**Instruction**
Reproduce the following lines verbatim, without altering a single character.
================================
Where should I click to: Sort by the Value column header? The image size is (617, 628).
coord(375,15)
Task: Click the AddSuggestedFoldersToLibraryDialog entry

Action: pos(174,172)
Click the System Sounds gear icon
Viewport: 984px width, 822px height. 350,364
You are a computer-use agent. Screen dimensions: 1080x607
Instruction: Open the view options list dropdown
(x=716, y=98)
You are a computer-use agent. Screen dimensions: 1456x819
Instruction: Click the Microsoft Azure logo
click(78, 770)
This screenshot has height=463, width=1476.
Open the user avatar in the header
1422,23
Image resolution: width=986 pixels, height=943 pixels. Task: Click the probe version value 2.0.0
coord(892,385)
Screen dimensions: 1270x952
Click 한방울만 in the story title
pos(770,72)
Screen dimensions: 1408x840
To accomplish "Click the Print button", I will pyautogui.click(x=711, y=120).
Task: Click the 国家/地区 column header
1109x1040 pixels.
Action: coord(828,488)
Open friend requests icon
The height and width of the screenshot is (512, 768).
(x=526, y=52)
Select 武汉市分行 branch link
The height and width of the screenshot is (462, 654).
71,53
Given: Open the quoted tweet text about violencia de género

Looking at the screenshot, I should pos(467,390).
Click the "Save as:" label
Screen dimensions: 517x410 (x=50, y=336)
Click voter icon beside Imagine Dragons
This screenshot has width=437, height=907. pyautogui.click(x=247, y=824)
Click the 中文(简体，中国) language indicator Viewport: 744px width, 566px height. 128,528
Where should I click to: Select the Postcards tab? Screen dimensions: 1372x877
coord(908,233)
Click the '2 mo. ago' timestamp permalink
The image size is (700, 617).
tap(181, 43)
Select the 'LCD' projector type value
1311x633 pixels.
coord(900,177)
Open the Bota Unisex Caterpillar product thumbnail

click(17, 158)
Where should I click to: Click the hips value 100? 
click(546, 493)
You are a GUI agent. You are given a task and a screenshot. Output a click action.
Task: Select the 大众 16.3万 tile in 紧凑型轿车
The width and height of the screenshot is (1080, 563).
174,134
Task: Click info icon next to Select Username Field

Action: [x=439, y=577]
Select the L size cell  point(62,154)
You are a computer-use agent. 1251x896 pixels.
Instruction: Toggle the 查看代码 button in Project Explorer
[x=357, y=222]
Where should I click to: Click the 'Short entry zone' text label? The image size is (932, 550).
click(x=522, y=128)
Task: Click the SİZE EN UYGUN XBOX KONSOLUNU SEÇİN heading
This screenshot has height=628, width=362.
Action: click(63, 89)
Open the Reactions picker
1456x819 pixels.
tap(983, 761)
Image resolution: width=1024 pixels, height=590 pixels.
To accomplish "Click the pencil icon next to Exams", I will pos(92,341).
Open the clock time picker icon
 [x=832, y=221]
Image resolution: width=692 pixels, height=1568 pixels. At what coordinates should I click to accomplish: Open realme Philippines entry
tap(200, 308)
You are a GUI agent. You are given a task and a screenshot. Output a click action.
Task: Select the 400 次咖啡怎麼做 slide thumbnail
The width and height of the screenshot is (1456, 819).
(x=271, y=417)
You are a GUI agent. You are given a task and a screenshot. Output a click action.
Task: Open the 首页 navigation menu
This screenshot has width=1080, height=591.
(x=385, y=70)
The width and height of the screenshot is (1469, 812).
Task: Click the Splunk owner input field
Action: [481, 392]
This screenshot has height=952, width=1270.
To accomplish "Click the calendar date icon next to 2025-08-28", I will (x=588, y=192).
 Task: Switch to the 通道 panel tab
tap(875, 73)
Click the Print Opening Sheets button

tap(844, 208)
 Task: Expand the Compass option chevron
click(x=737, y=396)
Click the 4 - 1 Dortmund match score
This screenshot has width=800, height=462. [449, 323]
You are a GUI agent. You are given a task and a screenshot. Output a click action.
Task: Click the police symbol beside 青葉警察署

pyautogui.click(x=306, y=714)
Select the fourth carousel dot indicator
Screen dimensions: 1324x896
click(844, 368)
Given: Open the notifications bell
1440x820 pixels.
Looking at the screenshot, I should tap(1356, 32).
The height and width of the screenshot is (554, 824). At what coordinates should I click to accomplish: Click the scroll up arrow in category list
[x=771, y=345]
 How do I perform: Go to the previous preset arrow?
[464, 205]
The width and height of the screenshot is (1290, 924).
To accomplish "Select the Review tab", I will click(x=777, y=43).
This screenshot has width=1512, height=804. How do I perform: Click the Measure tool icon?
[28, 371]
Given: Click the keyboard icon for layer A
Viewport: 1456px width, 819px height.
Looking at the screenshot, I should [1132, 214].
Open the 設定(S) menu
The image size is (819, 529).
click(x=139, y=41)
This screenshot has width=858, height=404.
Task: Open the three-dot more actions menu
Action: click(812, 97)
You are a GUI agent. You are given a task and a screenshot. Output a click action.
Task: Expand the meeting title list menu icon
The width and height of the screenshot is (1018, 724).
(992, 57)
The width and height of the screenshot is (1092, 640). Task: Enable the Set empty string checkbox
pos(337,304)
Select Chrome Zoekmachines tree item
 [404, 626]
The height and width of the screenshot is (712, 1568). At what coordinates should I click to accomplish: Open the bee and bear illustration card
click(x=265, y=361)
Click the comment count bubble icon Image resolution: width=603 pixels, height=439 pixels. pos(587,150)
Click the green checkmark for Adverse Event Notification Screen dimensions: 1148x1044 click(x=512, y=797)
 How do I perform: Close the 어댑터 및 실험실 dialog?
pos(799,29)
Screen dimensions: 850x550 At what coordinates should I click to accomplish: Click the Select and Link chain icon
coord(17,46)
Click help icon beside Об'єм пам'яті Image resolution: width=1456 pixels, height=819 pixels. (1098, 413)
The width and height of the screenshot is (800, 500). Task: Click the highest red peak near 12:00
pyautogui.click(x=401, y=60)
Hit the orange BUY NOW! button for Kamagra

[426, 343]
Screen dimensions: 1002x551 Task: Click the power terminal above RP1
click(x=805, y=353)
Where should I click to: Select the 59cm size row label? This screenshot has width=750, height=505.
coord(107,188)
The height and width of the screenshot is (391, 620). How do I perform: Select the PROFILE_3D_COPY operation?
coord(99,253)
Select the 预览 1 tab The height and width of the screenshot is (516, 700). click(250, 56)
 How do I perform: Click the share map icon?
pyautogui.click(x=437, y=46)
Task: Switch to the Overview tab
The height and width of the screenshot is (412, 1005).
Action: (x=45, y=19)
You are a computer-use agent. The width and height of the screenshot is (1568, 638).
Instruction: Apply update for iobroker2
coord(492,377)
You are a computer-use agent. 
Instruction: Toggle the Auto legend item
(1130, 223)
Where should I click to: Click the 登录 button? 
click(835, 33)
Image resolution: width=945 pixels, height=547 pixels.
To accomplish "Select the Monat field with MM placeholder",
================================
**The reply**
Where should I click to: Sort by the Value column header? The image size is (617, 628).
coord(375,15)
Task: Click the AddSuggestedFoldersToLibraryDialog entry

Action: pos(174,172)
Click the System Sounds gear icon
Viewport: 984px width, 822px height. 350,364
You are a computer-use agent. Screen dimensions: 1080x607
Instruction: Open the view options list dropdown
(x=716, y=98)
You are a computer-use agent. Screen dimensions: 1456x819
Instruction: Click the Microsoft Azure logo
click(78, 770)
This screenshot has height=463, width=1476.
Open the user avatar in the header
1422,23
Image resolution: width=986 pixels, height=943 pixels. Task: Click the probe version value 2.0.0
coord(892,385)
Screen dimensions: 1270x952
Click 한방울만 in the story title
pos(770,72)
Screen dimensions: 1408x840
To accomplish "Click the Print button", I will pyautogui.click(x=711, y=120).
Task: Click the 国家/地区 column header
1109x1040 pixels.
Action: coord(828,488)
Open friend requests icon
The height and width of the screenshot is (512, 768).
(x=526, y=52)
Select 武汉市分行 branch link
The height and width of the screenshot is (462, 654).
71,53
Given: Open the quoted tweet text about violencia de género

Looking at the screenshot, I should pos(467,390).
Click the "Save as:" label
Screen dimensions: 517x410 (x=50, y=336)
Click voter icon beside Imagine Dragons
This screenshot has width=437, height=907. pyautogui.click(x=247, y=824)
Click the 中文(简体，中国) language indicator Viewport: 744px width, 566px height. 128,528
Where should I click to: Select the Postcards tab? Screen dimensions: 1372x877
coord(908,233)
Click the '2 mo. ago' timestamp permalink
The image size is (700, 617).
tap(181, 43)
Select the 'LCD' projector type value
1311x633 pixels.
coord(900,177)
Open the Bota Unisex Caterpillar product thumbnail

click(17, 158)
Where should I click to: Click the hips value 100? 
click(546, 493)
You are a GUI agent. You are given a task and a screenshot. Output a click action.
Task: Select the 大众 16.3万 tile in 紧凑型轿车
The width and height of the screenshot is (1080, 563).
174,134
Task: Click info icon next to Select Username Field

Action: [x=439, y=577]
Select the L size cell  point(62,154)
You are a computer-use agent. 1251x896 pixels.
Instruction: Toggle the 查看代码 button in Project Explorer
[x=357, y=222]
Where should I click to: Click the 'Short entry zone' text label? The image size is (932, 550).
click(x=522, y=128)
Task: Click the SİZE EN UYGUN XBOX KONSOLUNU SEÇİN heading
This screenshot has height=628, width=362.
Action: click(63, 89)
Open the Reactions picker
1456x819 pixels.
tap(983, 761)
Image resolution: width=1024 pixels, height=590 pixels.
To accomplish "Click the pencil icon next to Exams", I will pos(92,341).
Open the clock time picker icon
 [x=832, y=221]
Image resolution: width=692 pixels, height=1568 pixels. At what coordinates should I click to accomplish: Open realme Philippines entry
tap(200, 308)
You are a GUI agent. You are given a task and a screenshot. Output a click action.
Task: Select the 400 次咖啡怎麼做 slide thumbnail
The width and height of the screenshot is (1456, 819).
(x=271, y=417)
You are a GUI agent. You are given a task and a screenshot. Output a click action.
Task: Open the 首页 navigation menu
This screenshot has width=1080, height=591.
(x=385, y=70)
The width and height of the screenshot is (1469, 812).
Task: Click the Splunk owner input field
Action: [481, 392]
This screenshot has height=952, width=1270.
To accomplish "Click the calendar date icon next to 2025-08-28", I will (x=588, y=192).
 Task: Switch to the 通道 panel tab
tap(875, 73)
Click the Print Opening Sheets button

tap(844, 208)
 Task: Expand the Compass option chevron
click(x=737, y=396)
Click the 4 - 1 Dortmund match score
This screenshot has width=800, height=462. [449, 323]
You are a GUI agent. You are given a task and a screenshot. Output a click action.
Task: Click the police symbol beside 青葉警察署

pyautogui.click(x=306, y=714)
Select the fourth carousel dot indicator
Screen dimensions: 1324x896
click(844, 368)
Given: Open the notifications bell
1440x820 pixels.
Looking at the screenshot, I should tap(1356, 32).
The height and width of the screenshot is (554, 824). At what coordinates should I click to accomplish: Click the scroll up arrow in category list
[x=771, y=345]
 How do I perform: Go to the previous preset arrow?
[464, 205]
The width and height of the screenshot is (1290, 924).
To accomplish "Select the Review tab", I will click(x=777, y=43).
This screenshot has width=1512, height=804. How do I perform: Click the Measure tool icon?
[28, 371]
Given: Click the keyboard icon for layer A
Viewport: 1456px width, 819px height.
Looking at the screenshot, I should [1132, 214].
Open the 設定(S) menu
The image size is (819, 529).
click(x=139, y=41)
This screenshot has width=858, height=404.
Task: Open the three-dot more actions menu
Action: click(812, 97)
You are a GUI agent. You are given a task and a screenshot. Output a click action.
Task: Expand the meeting title list menu icon
The width and height of the screenshot is (1018, 724).
(992, 57)
The width and height of the screenshot is (1092, 640). Task: Enable the Set empty string checkbox
pos(337,304)
Select Chrome Zoekmachines tree item
 [404, 626]
The height and width of the screenshot is (712, 1568). At what coordinates should I click to accomplish: Open the bee and bear illustration card
click(x=265, y=361)
Click the comment count bubble icon Image resolution: width=603 pixels, height=439 pixels. pos(587,150)
Click the green checkmark for Adverse Event Notification Screen dimensions: 1148x1044 click(x=512, y=797)
 How do I perform: Close the 어댑터 및 실험실 dialog?
pos(799,29)
Screen dimensions: 850x550 At what coordinates should I click to accomplish: Click the Select and Link chain icon
coord(17,46)
Click help icon beside Об'єм пам'яті Image resolution: width=1456 pixels, height=819 pixels. (1098, 413)
The width and height of the screenshot is (800, 500). Task: Click the highest red peak near 12:00
pyautogui.click(x=401, y=60)
Hit the orange BUY NOW! button for Kamagra

[426, 343]
Screen dimensions: 1002x551 Task: Click the power terminal above RP1
click(x=805, y=353)
Where should I click to: Select the 59cm size row label? This screenshot has width=750, height=505.
coord(107,188)
The height and width of the screenshot is (391, 620). How do I perform: Select the PROFILE_3D_COPY operation?
coord(99,253)
Select the 预览 1 tab The height and width of the screenshot is (516, 700). click(250, 56)
 How do I perform: Click the share map icon?
pyautogui.click(x=437, y=46)
Task: Switch to the Overview tab
The height and width of the screenshot is (412, 1005).
Action: (x=45, y=19)
You are a computer-use agent. The width and height of the screenshot is (1568, 638).
Instruction: Apply update for iobroker2
coord(492,377)
You are a computer-use agent. 
Instruction: Toggle the Auto legend item
(1130, 223)
Where should I click to: Click the 登录 button? 
click(835, 33)
Image resolution: width=945 pixels, height=547 pixels.
To accomplish "Select the Monat field with MM placeholder",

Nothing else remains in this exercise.